┌──
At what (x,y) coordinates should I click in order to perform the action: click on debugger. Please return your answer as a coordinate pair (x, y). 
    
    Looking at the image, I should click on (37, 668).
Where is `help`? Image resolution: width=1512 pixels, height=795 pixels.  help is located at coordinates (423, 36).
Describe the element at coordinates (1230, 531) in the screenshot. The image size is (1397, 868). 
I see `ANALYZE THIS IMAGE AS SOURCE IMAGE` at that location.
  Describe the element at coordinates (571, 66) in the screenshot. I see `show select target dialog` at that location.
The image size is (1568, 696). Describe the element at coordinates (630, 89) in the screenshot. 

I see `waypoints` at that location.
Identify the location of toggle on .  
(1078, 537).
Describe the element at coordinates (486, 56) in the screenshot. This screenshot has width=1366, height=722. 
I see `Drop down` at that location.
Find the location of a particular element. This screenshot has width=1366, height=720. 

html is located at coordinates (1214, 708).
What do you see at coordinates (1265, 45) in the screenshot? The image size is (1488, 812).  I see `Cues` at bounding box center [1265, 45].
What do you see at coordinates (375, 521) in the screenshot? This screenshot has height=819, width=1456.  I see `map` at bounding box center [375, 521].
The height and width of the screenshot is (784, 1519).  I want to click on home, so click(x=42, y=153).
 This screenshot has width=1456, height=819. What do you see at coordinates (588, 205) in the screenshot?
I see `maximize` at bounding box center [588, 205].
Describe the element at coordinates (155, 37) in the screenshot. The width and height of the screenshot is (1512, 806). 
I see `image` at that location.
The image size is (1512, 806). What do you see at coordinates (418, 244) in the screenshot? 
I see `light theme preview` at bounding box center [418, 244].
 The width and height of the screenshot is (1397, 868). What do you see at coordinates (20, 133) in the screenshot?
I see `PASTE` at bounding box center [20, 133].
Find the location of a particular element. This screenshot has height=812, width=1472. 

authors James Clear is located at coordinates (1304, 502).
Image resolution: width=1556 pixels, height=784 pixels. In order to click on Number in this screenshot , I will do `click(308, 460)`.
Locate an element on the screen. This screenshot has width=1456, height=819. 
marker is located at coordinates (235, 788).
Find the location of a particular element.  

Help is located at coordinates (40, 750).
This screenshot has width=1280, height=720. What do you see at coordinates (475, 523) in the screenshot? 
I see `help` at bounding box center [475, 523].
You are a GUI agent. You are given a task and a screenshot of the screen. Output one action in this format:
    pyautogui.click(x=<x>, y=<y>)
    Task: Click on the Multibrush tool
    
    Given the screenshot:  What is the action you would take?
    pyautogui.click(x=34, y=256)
└──
Aim> Please convert the lines above into a Markdown table with two columns, Row and Line, numbering each row and omitting blank lines.

Output for this exercise>
| Row | Line |
|---|---|
| 1 | At what (x,y) coordinates should I click in order to perform the action: click on debugger. Please return your answer as a coordinate pair (x, y).  |
| 2 |     Looking at the image, I should click on (37, 668). |
| 3 | Where is `help`? Image resolution: width=1512 pixels, height=795 pixels.  help is located at coordinates (423, 36). |
| 4 | Describe the element at coordinates (1230, 531) in the screenshot. The image size is (1397, 868).  |
| 5 | I see `ANALYZE THIS IMAGE AS SOURCE IMAGE` at that location. |
| 6 |   Describe the element at coordinates (571, 66) in the screenshot. I see `show select target dialog` at that location. |
| 7 | The image size is (1568, 696). Describe the element at coordinates (630, 89) in the screenshot.  |
| 8 | I see `waypoints` at that location. |
| 9 | Identify the location of toggle on .   |
| 10 | (1078, 537). |
| 11 | Describe the element at coordinates (486, 56) in the screenshot. This screenshot has width=1366, height=722.  |
| 12 | I see `Drop down` at that location. |
| 13 | Find the location of a particular element. This screenshot has width=1366, height=720.  |
| 14 | html is located at coordinates (1214, 708). |
| 15 | What do you see at coordinates (1265, 45) in the screenshot? The image size is (1488, 812).  I see `Cues` at bounding box center [1265, 45]. |
| 16 | What do you see at coordinates (375, 521) in the screenshot? This screenshot has height=819, width=1456.  I see `map` at bounding box center [375, 521]. |
| 17 | The height and width of the screenshot is (784, 1519).  I want to click on home, so click(x=42, y=153). |
| 18 |  This screenshot has width=1456, height=819. What do you see at coordinates (588, 205) in the screenshot? |
| 19 | I see `maximize` at bounding box center [588, 205]. |
| 20 | Describe the element at coordinates (155, 37) in the screenshot. The width and height of the screenshot is (1512, 806).  |
| 21 | I see `image` at that location. |
| 22 | The image size is (1512, 806). What do you see at coordinates (418, 244) in the screenshot?  |
| 23 | I see `light theme preview` at bounding box center [418, 244]. |
| 24 |  The width and height of the screenshot is (1397, 868). What do you see at coordinates (20, 133) in the screenshot? |
| 25 | I see `PASTE` at bounding box center [20, 133]. |
| 26 | Find the location of a particular element. This screenshot has height=812, width=1472.  |
| 27 | authors James Clear is located at coordinates (1304, 502). |
| 28 | Image resolution: width=1556 pixels, height=784 pixels. In order to click on Number in this screenshot , I will do `click(308, 460)`. |
| 29 | Locate an element on the screen. This screenshot has width=1456, height=819.  |
| 30 | marker is located at coordinates (235, 788). |
| 31 | Find the location of a particular element.   |
| 32 | Help is located at coordinates (40, 750). |
| 33 | This screenshot has width=1280, height=720. What do you see at coordinates (475, 523) in the screenshot?  |
| 34 | I see `help` at bounding box center [475, 523]. |
| 35 | You are a GUI agent. You are given a task and a screenshot of the screen. Output one action in this format: |
| 36 |     pyautogui.click(x=<x>, y=<y>) |
| 37 |     Task: Click on the Multibrush tool |
| 38 |     Given the screenshot:  What is the action you would take? |
| 39 |     pyautogui.click(x=34, y=256) |